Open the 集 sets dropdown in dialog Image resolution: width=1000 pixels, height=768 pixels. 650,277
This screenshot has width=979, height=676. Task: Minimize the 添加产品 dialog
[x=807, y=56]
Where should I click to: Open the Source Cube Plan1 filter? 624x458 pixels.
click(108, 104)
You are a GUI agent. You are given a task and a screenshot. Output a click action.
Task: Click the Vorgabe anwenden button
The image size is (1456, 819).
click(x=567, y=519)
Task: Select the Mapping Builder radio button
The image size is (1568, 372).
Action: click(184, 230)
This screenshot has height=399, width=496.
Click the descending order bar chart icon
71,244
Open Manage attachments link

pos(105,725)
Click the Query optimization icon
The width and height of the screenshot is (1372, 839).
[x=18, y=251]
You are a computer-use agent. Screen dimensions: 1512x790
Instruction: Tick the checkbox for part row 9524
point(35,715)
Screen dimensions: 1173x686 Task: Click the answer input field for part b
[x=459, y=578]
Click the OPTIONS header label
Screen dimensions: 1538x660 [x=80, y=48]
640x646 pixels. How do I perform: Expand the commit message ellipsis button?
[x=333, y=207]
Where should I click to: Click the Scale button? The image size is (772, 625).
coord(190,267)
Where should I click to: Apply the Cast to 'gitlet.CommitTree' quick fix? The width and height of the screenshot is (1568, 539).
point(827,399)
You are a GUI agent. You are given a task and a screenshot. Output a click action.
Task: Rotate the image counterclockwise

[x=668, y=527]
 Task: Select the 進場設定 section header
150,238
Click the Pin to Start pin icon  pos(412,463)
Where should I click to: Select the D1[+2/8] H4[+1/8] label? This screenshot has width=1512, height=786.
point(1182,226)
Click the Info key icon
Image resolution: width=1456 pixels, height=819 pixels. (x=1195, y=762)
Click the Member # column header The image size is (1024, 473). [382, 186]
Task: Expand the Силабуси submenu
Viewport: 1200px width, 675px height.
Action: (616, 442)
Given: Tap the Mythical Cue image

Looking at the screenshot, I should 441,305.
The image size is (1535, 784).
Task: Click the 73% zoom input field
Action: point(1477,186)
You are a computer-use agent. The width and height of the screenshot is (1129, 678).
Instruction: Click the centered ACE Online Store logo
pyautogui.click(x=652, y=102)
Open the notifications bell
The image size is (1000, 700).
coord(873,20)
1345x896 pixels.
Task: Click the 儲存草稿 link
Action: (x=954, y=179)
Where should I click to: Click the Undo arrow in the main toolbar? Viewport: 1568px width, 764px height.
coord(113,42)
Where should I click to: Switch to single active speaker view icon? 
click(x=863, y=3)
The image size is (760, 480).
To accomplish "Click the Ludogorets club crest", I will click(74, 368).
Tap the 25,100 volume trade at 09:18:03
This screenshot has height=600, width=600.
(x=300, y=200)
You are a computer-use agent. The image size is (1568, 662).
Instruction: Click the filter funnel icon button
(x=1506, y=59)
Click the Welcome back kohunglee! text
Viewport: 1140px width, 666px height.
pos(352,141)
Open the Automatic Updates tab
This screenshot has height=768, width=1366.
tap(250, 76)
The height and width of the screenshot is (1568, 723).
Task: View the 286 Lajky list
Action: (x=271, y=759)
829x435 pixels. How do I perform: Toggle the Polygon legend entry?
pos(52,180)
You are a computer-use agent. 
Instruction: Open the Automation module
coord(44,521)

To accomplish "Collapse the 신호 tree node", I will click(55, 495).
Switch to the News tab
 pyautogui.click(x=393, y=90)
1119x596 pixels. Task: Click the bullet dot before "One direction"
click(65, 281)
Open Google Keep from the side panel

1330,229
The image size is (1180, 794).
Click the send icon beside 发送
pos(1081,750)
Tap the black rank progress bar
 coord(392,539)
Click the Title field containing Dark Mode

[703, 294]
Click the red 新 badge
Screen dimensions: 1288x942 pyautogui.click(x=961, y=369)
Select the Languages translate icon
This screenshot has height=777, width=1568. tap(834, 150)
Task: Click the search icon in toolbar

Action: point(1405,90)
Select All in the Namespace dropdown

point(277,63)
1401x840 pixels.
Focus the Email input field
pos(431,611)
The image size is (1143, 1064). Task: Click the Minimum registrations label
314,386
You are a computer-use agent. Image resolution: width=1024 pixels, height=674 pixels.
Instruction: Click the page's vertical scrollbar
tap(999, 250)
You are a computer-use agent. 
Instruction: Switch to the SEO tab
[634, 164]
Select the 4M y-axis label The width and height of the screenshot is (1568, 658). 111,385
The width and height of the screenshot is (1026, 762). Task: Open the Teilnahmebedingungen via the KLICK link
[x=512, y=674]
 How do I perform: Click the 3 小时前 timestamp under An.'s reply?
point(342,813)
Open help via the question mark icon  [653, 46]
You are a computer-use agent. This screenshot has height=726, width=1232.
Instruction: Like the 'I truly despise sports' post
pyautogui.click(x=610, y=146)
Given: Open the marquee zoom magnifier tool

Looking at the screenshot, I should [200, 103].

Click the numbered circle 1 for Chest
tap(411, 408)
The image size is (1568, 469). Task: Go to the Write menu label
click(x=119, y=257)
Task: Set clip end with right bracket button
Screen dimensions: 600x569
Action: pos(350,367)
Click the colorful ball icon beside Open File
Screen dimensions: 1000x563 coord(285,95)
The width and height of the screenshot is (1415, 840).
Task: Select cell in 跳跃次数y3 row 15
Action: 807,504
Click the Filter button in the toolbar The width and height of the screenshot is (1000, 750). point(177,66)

- **Exercise brief**: Please write out every line of the rows above as a Markdown table with the columns No. and Text. Number the lines in order and leave out blank lines.

- **Finished answer**:
| No. | Text |
|---|---|
| 1 | Open the 集 sets dropdown in dialog Image resolution: width=1000 pixels, height=768 pixels. 650,277 |
| 2 | This screenshot has width=979, height=676. Task: Minimize the 添加产品 dialog |
| 3 | [x=807, y=56] |
| 4 | Where should I click to: Open the Source Cube Plan1 filter? 624x458 pixels. |
| 5 | click(108, 104) |
| 6 | You are a GUI agent. You are given a task and a screenshot. Output a click action. |
| 7 | Task: Click the Vorgabe anwenden button |
| 8 | The image size is (1456, 819). |
| 9 | click(x=567, y=519) |
| 10 | Task: Select the Mapping Builder radio button |
| 11 | The image size is (1568, 372). |
| 12 | Action: click(184, 230) |
| 13 | This screenshot has height=399, width=496. |
| 14 | Click the descending order bar chart icon |
| 15 | 71,244 |
| 16 | Open Manage attachments link |
| 17 | pos(105,725) |
| 18 | Click the Query optimization icon |
| 19 | The width and height of the screenshot is (1372, 839). |
| 20 | [x=18, y=251] |
| 21 | You are a computer-use agent. Screen dimensions: 1512x790 |
| 22 | Instruction: Tick the checkbox for part row 9524 |
| 23 | point(35,715) |
| 24 | Screen dimensions: 1173x686 Task: Click the answer input field for part b |
| 25 | [x=459, y=578] |
| 26 | Click the OPTIONS header label |
| 27 | Screen dimensions: 1538x660 [x=80, y=48] |
| 28 | 640x646 pixels. How do I perform: Expand the commit message ellipsis button? |
| 29 | [x=333, y=207] |
| 30 | Where should I click to: Click the Scale button? The image size is (772, 625). |
| 31 | coord(190,267) |
| 32 | Where should I click to: Apply the Cast to 'gitlet.CommitTree' quick fix? The width and height of the screenshot is (1568, 539). |
| 33 | point(827,399) |
| 34 | You are a GUI agent. You are given a task and a screenshot. Output a click action. |
| 35 | Task: Rotate the image counterclockwise |
| 36 | [x=668, y=527] |
| 37 |  Task: Select the 進場設定 section header |
| 38 | 150,238 |
| 39 | Click the Pin to Start pin icon  pos(412,463) |
| 40 | Where should I click to: Select the D1[+2/8] H4[+1/8] label? This screenshot has width=1512, height=786. |
| 41 | point(1182,226) |
| 42 | Click the Info key icon |
| 43 | Image resolution: width=1456 pixels, height=819 pixels. (x=1195, y=762) |
| 44 | Click the Member # column header The image size is (1024, 473). [382, 186] |
| 45 | Task: Expand the Силабуси submenu |
| 46 | Viewport: 1200px width, 675px height. |
| 47 | Action: (616, 442) |
| 48 | Given: Tap the Mythical Cue image |
| 49 | Looking at the screenshot, I should 441,305. |
| 50 | The image size is (1535, 784). |
| 51 | Task: Click the 73% zoom input field |
| 52 | Action: point(1477,186) |
| 53 | You are a computer-use agent. The width and height of the screenshot is (1129, 678). |
| 54 | Instruction: Click the centered ACE Online Store logo |
| 55 | pyautogui.click(x=652, y=102) |
| 56 | Open the notifications bell |
| 57 | The image size is (1000, 700). |
| 58 | coord(873,20) |
| 59 | 1345x896 pixels. |
| 60 | Task: Click the 儲存草稿 link |
| 61 | Action: (x=954, y=179) |
| 62 | Where should I click to: Click the Undo arrow in the main toolbar? Viewport: 1568px width, 764px height. |
| 63 | coord(113,42) |
| 64 | Where should I click to: Switch to single active speaker view icon?  |
| 65 | click(x=863, y=3) |
| 66 | The image size is (760, 480). |
| 67 | To accomplish "Click the Ludogorets club crest", I will click(74, 368). |
| 68 | Tap the 25,100 volume trade at 09:18:03 |
| 69 | This screenshot has height=600, width=600. |
| 70 | (x=300, y=200) |
| 71 | You are a computer-use agent. The image size is (1568, 662). |
| 72 | Instruction: Click the filter funnel icon button |
| 73 | (x=1506, y=59) |
| 74 | Click the Welcome back kohunglee! text |
| 75 | Viewport: 1140px width, 666px height. |
| 76 | pos(352,141) |
| 77 | Open the Automatic Updates tab |
| 78 | This screenshot has height=768, width=1366. |
| 79 | tap(250, 76) |
| 80 | The height and width of the screenshot is (1568, 723). |
| 81 | Task: View the 286 Lajky list |
| 82 | Action: (x=271, y=759) |
| 83 | 829x435 pixels. How do I perform: Toggle the Polygon legend entry? |
| 84 | pos(52,180) |
| 85 | You are a computer-use agent.  |
| 86 | Instruction: Open the Automation module |
| 87 | coord(44,521) |
| 88 | To accomplish "Collapse the 신호 tree node", I will click(55, 495). |
| 89 | Switch to the News tab |
| 90 |  pyautogui.click(x=393, y=90) |
| 91 | 1119x596 pixels. Task: Click the bullet dot before "One direction" |
| 92 | click(65, 281) |
| 93 | Open Google Keep from the side panel |
| 94 | 1330,229 |
| 95 | The image size is (1180, 794). |
| 96 | Click the send icon beside 发送 |
| 97 | pos(1081,750) |
| 98 | Tap the black rank progress bar |
| 99 |  coord(392,539) |
| 100 | Click the Title field containing Dark Mode |
| 101 | [703, 294] |
| 102 | Click the red 新 badge |
| 103 | Screen dimensions: 1288x942 pyautogui.click(x=961, y=369) |
| 104 | Select the Languages translate icon |
| 105 | This screenshot has height=777, width=1568. tap(834, 150) |
| 106 | Task: Click the search icon in toolbar |
| 107 | Action: point(1405,90) |
| 108 | Select All in the Namespace dropdown |
| 109 | point(277,63) |
| 110 | 1401x840 pixels. |
| 111 | Focus the Email input field |
| 112 | pos(431,611) |
| 113 | The image size is (1143, 1064). Task: Click the Minimum registrations label |
| 114 | 314,386 |
| 115 | You are a computer-use agent. Image resolution: width=1024 pixels, height=674 pixels. |
| 116 | Instruction: Click the page's vertical scrollbar |
| 117 | tap(999, 250) |
| 118 | You are a computer-use agent.  |
| 119 | Instruction: Switch to the SEO tab |
| 120 | [634, 164] |
| 121 | Select the 4M y-axis label The width and height of the screenshot is (1568, 658). 111,385 |
| 122 | The width and height of the screenshot is (1026, 762). Task: Open the Teilnahmebedingungen via the KLICK link |
| 123 | [x=512, y=674] |
| 124 |  How do I perform: Click the 3 小时前 timestamp under An.'s reply? |
| 125 | point(342,813) |
| 126 | Open help via the question mark icon  [653, 46] |
| 127 | You are a computer-use agent. This screenshot has height=726, width=1232. |
| 128 | Instruction: Like the 'I truly despise sports' post |
| 129 | pyautogui.click(x=610, y=146) |
| 130 | Given: Open the marquee zoom magnifier tool |
| 131 | Looking at the screenshot, I should [200, 103]. |
| 132 | Click the numbered circle 1 for Chest |
| 133 | tap(411, 408) |
| 134 | The image size is (1568, 469). Task: Go to the Write menu label |
| 135 | click(x=119, y=257) |
| 136 | Task: Set clip end with right bracket button |
| 137 | Screen dimensions: 600x569 |
| 138 | Action: pos(350,367) |
| 139 | Click the colorful ball icon beside Open File |
| 140 | Screen dimensions: 1000x563 coord(285,95) |
| 141 | The width and height of the screenshot is (1415, 840). |
| 142 | Task: Select cell in 跳跃次数y3 row 15 |
| 143 | Action: 807,504 |
| 144 | Click the Filter button in the toolbar The width and height of the screenshot is (1000, 750). point(177,66) |